"""

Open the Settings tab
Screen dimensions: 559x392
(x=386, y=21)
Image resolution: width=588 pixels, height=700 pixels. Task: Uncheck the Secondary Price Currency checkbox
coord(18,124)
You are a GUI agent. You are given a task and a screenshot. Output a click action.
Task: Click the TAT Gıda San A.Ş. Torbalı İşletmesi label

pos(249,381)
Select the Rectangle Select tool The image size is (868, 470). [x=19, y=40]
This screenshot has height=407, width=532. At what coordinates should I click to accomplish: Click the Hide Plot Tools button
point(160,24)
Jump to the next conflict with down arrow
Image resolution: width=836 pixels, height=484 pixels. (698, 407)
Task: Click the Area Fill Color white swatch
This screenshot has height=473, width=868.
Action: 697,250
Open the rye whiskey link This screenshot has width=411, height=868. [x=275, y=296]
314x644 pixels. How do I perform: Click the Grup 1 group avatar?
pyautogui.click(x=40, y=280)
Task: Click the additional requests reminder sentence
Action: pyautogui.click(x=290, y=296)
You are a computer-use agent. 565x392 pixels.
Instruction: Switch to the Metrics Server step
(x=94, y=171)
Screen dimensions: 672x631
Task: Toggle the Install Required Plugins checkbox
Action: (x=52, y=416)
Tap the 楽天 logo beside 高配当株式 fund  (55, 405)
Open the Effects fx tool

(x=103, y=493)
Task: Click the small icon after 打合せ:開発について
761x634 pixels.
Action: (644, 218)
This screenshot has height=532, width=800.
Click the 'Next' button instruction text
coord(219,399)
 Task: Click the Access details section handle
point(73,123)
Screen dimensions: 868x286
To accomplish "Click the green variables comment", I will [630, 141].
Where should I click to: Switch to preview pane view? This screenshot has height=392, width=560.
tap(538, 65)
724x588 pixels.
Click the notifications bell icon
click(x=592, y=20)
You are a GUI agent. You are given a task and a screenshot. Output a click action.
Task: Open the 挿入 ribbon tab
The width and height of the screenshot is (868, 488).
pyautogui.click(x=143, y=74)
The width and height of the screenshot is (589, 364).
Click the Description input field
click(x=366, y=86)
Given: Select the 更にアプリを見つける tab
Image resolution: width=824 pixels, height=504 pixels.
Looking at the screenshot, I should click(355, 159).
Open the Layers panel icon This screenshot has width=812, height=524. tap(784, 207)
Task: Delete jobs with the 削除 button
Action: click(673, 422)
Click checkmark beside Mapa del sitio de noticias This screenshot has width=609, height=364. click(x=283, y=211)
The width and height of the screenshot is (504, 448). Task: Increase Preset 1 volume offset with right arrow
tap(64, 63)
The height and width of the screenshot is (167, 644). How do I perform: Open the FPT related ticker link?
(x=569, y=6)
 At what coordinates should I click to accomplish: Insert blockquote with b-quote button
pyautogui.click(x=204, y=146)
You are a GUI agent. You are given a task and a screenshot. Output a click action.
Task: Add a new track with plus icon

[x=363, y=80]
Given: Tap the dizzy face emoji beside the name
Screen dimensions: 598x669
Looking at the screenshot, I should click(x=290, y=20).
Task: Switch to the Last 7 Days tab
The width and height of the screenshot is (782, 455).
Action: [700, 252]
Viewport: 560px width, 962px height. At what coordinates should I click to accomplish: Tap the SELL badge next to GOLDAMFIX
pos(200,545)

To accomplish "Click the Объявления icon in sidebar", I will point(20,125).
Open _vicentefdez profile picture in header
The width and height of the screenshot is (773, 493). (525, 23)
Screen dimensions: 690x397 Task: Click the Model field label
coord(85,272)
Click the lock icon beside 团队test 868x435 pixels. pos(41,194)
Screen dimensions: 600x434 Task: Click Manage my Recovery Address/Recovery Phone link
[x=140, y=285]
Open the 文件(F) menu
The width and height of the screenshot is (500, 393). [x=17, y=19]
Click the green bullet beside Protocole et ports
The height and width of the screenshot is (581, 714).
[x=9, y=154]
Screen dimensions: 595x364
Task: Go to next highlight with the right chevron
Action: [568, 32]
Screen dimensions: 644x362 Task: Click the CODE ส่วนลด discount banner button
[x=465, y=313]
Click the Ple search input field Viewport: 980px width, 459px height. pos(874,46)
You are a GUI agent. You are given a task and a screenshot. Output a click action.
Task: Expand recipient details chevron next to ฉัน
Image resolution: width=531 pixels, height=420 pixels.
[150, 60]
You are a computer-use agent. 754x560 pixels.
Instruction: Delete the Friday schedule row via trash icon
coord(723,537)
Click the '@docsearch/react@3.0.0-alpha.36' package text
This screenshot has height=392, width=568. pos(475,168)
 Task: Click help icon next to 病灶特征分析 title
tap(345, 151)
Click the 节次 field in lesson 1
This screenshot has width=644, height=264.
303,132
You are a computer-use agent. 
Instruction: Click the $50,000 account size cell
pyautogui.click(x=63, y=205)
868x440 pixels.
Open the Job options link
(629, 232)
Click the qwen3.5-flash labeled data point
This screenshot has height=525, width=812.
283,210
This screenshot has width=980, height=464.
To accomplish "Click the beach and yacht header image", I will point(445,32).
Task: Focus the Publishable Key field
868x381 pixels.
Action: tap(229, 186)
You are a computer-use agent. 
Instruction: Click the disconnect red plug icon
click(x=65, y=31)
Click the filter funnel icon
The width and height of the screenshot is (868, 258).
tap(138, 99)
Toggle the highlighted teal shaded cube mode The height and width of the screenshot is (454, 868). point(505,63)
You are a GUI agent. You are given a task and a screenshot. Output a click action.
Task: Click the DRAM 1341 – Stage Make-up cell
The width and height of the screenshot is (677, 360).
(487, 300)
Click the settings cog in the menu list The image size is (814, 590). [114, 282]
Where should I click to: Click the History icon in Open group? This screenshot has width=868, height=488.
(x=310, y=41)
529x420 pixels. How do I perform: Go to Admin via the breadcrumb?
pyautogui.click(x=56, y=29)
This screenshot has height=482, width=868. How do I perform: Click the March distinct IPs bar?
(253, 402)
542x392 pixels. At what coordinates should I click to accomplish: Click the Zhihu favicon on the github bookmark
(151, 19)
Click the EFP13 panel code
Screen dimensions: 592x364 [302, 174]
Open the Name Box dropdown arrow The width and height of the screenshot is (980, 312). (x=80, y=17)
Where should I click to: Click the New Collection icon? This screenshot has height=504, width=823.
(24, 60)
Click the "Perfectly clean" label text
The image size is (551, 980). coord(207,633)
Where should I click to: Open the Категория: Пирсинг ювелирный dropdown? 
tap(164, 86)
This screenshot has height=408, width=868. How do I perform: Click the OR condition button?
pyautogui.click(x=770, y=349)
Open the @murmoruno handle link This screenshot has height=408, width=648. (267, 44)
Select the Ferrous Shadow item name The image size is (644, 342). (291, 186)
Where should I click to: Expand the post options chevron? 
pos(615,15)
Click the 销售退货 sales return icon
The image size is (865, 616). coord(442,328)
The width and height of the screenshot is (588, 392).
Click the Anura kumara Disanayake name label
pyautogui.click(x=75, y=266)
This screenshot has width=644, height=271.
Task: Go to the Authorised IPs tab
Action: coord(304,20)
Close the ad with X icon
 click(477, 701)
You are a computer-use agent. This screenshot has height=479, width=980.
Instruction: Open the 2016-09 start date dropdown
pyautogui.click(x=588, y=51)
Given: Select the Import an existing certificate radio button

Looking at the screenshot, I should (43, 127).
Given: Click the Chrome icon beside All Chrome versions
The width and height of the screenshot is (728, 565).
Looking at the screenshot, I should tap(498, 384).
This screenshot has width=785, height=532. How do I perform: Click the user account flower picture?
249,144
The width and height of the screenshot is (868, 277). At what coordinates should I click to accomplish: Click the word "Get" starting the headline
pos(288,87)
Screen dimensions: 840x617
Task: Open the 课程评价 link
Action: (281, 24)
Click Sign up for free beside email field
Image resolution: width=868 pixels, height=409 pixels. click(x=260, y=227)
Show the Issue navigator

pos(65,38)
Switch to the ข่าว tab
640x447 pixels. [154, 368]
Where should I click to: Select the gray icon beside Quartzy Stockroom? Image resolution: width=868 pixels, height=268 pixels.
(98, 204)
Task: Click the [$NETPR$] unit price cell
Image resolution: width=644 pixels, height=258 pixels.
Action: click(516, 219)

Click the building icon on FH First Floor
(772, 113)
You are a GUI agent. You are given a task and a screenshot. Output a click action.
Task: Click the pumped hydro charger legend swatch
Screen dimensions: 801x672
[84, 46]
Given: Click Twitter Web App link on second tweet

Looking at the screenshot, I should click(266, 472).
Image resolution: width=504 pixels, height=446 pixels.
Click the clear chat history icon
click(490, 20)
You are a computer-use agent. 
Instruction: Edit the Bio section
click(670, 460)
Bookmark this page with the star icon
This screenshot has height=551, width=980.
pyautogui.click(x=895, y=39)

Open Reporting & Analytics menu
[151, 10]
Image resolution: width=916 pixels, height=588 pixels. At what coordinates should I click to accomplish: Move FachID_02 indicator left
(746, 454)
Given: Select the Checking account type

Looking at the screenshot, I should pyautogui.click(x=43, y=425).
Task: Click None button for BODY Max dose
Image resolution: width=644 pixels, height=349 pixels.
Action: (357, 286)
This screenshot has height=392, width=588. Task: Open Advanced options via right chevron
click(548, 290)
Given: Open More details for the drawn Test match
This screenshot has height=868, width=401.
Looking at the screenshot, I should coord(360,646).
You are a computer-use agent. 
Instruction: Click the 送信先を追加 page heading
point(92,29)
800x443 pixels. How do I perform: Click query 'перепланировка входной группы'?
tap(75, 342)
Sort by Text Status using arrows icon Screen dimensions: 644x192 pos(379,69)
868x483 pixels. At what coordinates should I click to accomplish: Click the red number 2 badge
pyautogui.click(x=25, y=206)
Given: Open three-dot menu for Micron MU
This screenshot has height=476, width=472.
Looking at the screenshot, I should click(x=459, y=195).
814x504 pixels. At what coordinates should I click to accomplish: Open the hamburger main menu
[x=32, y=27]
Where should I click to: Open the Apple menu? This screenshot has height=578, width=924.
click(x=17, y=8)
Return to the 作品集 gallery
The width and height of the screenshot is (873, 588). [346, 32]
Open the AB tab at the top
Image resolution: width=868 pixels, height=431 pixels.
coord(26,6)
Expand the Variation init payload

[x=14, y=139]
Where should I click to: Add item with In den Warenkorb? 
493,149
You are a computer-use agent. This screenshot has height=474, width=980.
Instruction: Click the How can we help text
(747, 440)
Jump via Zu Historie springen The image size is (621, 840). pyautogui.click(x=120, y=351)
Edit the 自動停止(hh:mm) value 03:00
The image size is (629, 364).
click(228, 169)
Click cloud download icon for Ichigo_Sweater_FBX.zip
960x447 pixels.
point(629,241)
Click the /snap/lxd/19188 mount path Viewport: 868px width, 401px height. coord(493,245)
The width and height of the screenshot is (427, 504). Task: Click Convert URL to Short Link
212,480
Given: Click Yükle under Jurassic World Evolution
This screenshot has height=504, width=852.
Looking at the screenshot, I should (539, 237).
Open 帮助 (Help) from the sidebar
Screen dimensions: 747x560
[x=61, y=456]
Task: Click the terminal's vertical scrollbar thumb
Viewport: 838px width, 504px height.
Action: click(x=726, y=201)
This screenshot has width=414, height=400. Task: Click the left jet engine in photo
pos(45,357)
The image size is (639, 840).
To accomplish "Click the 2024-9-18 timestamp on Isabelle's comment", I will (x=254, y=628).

"""

The string "green" marks the lines to copy; report each of them from the data above.

To accomplish "Click the green variables comment", I will [630, 141].
Click the green bullet beside Protocole et ports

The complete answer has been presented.